If he is confirmed by the U.S. Senate, Ritch's return to the TVA board would provide some continuity as a majority of the board changes by early next year.

Biden is still seeking confirmation for three TVA directors he proposed 16 months ago. In response to Republican appeals for more representatives from Kentucky and Mississippi, Biden last month nominated a county judge executive in Kentucky, Adam "Wade" White, and a former mayor in Mississippi, William Renick Sr., for the TVA board. Those nominees are backed by Republican Senate Leader Mitch McConnell of Kentucky and Mississippi Republican Sens. Roger Wicker and Cindy Hyde-Smith, who urged Biden to put representatives from their states on the TVA board before the U.S. Senate confirms more nominees from Tennessee.

The governing board for TVA is currently comprised of individuals from Tennessee and Georgia after the five-year terms of former TVA board members in Kentucky, Mississippi and Alabama expired. Only five of the nine seats on the TVA governing board are filled, all of them appointees by Trump. Three of the current board members are scheduled to leave TVA by the end of the year, leaving the authority with just two board members and no quorum unless the Senate acts to confirm at least some of Biden's nominees this year.

The TVA Act was revamped in 2005 to replace the former three-member, full-time management board with a nine-member, part-time policy-setting board. The board members are nominated by the president and confirmed by the U.S. Senate.

Previously, both Marilyn Brown and Bill Sansom served on the TVA board on two separate occasions, as Biden is proposing that Ritch do for the incoming TVA board.

Although there are no geographic representation requirements for the board members, historically, the board has had members from various states across the Tennessee Valley.

Ritch practices law with the firm of Dentons Sirote PC, with a focus on government contracts, corporate and tax law. He has served as a trustee emeritus of the University of Alabama System and as chairman of the Redstone Regional Alliance, which is a coalition of communities in north Alabama and south-central Tennessee that support the growth of military facilities in that area.

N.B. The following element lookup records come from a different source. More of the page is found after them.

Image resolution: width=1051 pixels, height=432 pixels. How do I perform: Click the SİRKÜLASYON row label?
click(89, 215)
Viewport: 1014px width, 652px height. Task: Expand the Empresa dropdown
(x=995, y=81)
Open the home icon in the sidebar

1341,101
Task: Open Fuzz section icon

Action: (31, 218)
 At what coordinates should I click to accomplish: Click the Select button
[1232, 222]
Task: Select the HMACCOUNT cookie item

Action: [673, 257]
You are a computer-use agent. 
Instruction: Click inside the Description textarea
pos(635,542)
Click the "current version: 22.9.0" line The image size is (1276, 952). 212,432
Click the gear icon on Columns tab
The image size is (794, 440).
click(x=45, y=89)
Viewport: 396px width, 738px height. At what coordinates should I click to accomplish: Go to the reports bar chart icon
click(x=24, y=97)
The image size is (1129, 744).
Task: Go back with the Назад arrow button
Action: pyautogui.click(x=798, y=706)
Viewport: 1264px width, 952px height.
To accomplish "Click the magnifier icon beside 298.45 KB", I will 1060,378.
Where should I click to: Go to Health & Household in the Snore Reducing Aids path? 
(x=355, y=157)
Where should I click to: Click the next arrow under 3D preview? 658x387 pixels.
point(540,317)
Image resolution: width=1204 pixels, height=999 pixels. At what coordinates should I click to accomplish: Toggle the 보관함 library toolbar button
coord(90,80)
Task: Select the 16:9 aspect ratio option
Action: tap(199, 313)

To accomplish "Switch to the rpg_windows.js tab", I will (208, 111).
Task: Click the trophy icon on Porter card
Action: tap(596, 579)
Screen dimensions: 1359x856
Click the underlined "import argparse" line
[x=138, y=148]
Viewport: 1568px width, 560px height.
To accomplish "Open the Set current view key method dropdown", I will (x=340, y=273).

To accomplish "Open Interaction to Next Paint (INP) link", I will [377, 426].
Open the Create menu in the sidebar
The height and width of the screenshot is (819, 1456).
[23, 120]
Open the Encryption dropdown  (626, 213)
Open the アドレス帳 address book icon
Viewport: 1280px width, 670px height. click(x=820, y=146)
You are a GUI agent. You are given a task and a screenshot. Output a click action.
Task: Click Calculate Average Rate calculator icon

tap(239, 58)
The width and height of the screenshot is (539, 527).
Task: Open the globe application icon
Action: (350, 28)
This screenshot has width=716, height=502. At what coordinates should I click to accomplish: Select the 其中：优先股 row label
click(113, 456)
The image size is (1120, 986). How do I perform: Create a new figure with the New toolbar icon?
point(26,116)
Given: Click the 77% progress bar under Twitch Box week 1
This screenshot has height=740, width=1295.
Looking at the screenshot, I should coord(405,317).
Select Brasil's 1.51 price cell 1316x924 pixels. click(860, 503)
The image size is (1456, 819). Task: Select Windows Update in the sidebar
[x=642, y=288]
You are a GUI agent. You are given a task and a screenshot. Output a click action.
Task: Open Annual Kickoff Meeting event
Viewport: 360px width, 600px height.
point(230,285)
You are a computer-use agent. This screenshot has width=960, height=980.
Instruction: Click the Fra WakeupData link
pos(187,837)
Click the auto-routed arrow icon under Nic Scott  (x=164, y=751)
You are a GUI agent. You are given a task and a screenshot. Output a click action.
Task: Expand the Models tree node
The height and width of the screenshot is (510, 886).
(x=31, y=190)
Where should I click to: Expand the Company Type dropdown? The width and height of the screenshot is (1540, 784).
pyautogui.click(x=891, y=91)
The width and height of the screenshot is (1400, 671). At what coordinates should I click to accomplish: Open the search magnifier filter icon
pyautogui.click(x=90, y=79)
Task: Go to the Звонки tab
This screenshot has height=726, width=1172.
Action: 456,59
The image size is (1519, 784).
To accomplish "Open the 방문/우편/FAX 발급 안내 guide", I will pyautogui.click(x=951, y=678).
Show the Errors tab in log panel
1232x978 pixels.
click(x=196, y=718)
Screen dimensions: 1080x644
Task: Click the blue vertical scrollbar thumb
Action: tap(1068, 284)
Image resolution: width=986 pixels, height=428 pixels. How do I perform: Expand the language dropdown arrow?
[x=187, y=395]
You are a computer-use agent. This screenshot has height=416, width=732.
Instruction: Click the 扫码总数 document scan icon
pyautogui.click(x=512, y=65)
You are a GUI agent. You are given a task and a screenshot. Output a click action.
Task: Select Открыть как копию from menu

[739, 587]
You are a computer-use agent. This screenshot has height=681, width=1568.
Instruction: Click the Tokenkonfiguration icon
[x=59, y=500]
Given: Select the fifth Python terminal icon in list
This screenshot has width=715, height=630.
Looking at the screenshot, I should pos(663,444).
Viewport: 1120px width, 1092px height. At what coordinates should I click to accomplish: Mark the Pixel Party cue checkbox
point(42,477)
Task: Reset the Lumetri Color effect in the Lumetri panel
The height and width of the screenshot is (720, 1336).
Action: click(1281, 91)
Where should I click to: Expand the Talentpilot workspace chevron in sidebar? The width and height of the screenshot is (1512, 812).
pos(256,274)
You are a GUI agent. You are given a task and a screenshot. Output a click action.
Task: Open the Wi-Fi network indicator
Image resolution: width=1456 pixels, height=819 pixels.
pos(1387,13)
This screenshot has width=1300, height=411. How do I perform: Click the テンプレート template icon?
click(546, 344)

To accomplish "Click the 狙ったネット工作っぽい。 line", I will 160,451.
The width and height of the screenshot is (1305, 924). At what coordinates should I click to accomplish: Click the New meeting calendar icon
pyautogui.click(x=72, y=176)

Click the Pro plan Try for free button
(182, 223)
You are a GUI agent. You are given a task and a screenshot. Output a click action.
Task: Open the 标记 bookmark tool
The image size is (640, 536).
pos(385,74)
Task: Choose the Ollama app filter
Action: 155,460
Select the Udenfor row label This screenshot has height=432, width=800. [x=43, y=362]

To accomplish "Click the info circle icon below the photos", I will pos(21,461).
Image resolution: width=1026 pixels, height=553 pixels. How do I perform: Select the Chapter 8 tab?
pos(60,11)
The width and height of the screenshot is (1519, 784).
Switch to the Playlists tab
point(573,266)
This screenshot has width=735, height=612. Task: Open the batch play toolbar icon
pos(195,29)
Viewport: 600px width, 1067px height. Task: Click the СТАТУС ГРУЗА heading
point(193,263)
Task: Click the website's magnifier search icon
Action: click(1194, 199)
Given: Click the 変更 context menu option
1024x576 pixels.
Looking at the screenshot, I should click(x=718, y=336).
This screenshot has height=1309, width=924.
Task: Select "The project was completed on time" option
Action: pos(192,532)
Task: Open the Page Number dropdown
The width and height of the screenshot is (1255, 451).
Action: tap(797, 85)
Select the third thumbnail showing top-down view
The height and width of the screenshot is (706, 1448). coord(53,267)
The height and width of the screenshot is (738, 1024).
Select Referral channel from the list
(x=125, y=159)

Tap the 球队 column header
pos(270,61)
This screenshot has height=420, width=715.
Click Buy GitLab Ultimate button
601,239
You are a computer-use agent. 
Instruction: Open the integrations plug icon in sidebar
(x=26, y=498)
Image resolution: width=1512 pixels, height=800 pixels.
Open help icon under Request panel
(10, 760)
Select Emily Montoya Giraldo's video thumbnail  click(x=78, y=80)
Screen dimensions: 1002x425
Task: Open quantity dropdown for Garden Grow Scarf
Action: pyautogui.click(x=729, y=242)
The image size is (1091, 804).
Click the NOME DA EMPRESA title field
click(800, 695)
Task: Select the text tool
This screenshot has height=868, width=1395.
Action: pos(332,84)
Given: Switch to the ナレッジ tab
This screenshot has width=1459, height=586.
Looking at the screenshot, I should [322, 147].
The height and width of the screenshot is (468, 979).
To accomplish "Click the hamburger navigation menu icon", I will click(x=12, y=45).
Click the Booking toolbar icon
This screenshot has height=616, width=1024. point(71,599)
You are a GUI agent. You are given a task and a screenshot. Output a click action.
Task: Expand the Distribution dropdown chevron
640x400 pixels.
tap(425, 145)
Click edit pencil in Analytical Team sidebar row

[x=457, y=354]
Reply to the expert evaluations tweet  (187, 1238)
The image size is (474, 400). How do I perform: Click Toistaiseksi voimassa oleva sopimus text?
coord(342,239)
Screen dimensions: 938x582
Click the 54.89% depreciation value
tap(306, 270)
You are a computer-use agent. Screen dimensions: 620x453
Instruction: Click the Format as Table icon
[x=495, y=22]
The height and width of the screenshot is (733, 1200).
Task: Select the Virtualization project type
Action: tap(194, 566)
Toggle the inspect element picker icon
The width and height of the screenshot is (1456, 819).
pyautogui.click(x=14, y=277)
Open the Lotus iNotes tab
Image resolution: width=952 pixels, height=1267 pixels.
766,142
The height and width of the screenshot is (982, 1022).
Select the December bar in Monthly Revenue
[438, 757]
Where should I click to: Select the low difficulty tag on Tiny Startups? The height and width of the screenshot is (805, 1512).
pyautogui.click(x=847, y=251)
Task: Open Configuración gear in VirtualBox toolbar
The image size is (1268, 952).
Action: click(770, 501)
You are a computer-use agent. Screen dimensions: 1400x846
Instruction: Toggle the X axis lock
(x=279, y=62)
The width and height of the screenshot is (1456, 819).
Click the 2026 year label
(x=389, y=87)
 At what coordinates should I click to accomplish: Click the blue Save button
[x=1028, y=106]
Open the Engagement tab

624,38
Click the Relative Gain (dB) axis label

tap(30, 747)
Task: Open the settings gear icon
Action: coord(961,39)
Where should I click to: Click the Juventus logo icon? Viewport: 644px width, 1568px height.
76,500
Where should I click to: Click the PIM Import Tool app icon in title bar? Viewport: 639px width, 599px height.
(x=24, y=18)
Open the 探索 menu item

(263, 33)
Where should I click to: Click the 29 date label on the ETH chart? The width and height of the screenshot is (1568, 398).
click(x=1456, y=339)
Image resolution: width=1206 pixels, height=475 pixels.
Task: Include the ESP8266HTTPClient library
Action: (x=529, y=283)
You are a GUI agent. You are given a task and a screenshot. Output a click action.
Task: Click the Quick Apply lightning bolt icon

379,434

Ritch received the Redstone's Good Neighbor Award, as well as the Huntsville-Madison County Chamber of Commerce Distinguished Service Award. He has served on various corporate boards, mostly related to technology, aerospace and defense, as well as many nonprofit boards. including Alabama School for Cyber Technology and Engineering Foundation. He was inducted into the Alabama Business Hall of Fame in 2021.